Craam is a header-only C++ library for solving Markov decision processes with support for handling uncertainty in transition probabilities. The library can handle uncertainties using both robust, or optimistic objectives.
The library includes Python and R interfaces. See below for detailed installation instructions.
When using the robust objective, adversarial nature chooses the worst plausible realization of the uncertain values. When using the optimistic objective, collaborative nature chooses the best plausible realization of the uncertain values.
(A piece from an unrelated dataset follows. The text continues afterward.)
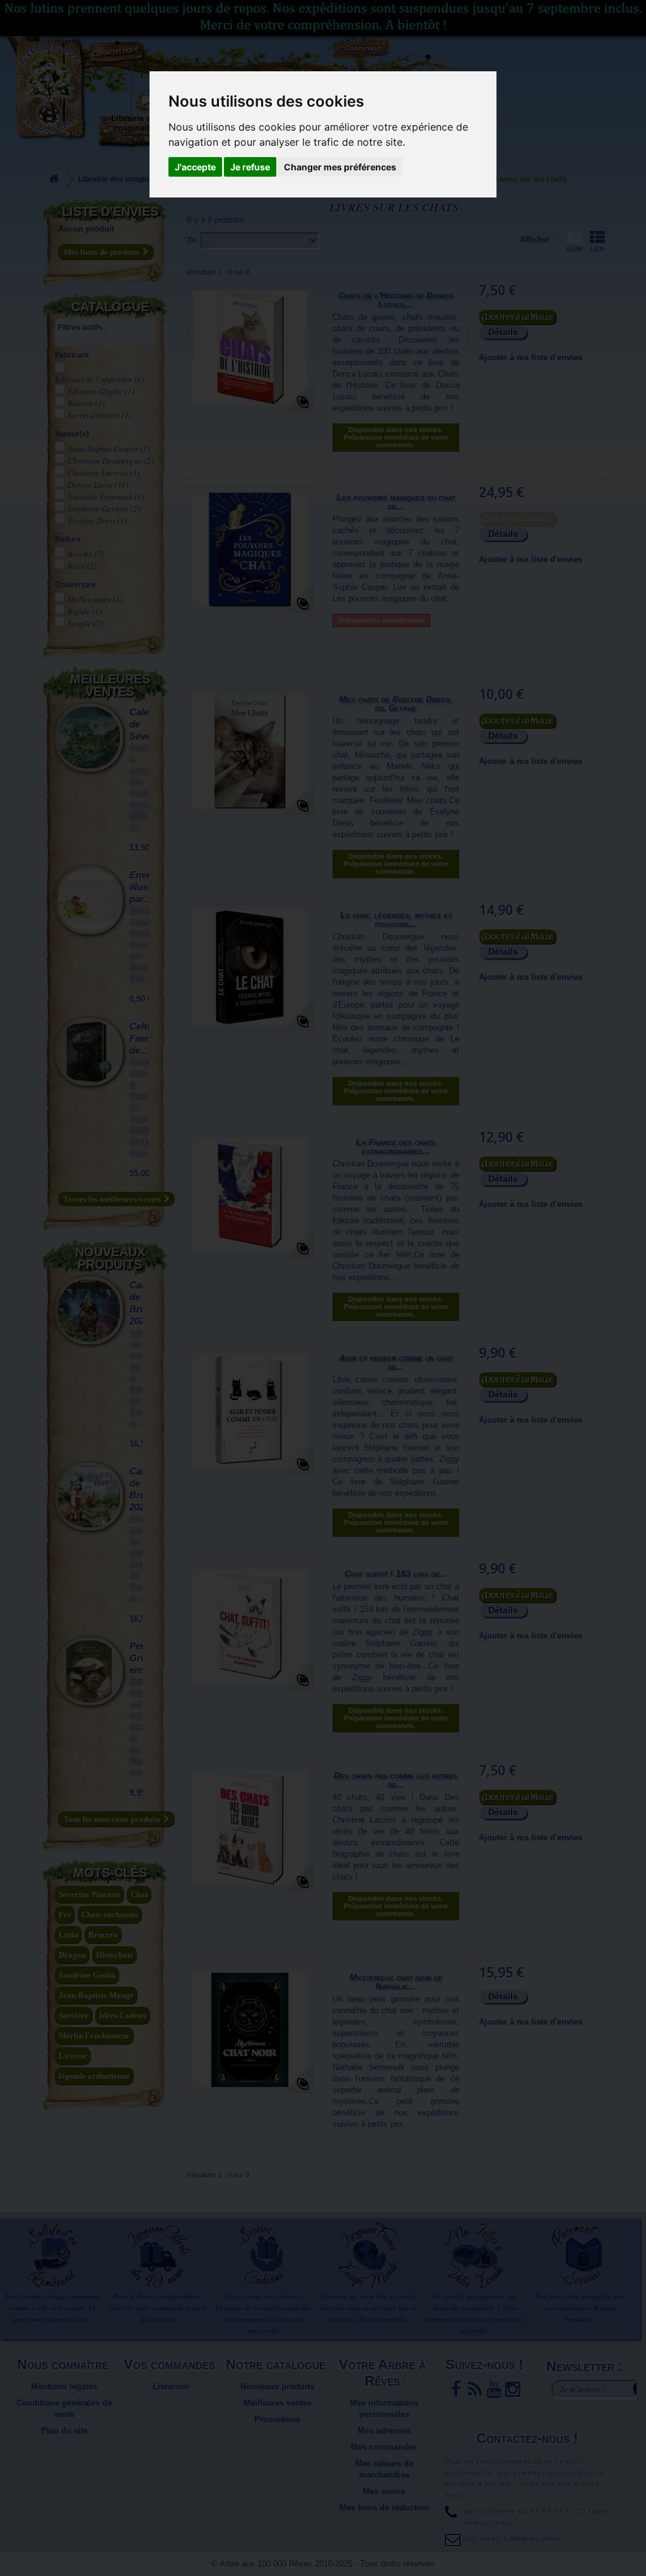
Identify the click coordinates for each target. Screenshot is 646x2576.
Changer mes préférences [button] (340, 167)
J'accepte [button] (195, 167)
The library also provides tools for basic simulation, for constructing MDPs from samples, and value function approximation. Objective functions supported are infinite horizon discounted MDPs, finite horizon MDPs, and stochastic shortest path [Puterman2005]. Some basic stochastic shortest path methods are also supported. The library assumes maximization over actions. The number of states and actions must be finite.
The library is based on two main data structures: MDP and MDPO. MDP is the standard model that consists of states S and actions A. Note that robust solutions are constrained to be absolutely continuous with respect to P(s, a, ⋅). This is a hard requirement for all choices of ambiguity (or uncertainty).
The MPDO model adds a set of outcomes that model possible actions that can be taken by nature. Using outcomes makes it more convenient to capture correlations between the ambiguity in rewards and the uncertainty in transition probabilities. It also make it much easier to represent uncertainties that lie in small-dimensional vector spaces. Constraints for nature's distributions over outcomes are also supported.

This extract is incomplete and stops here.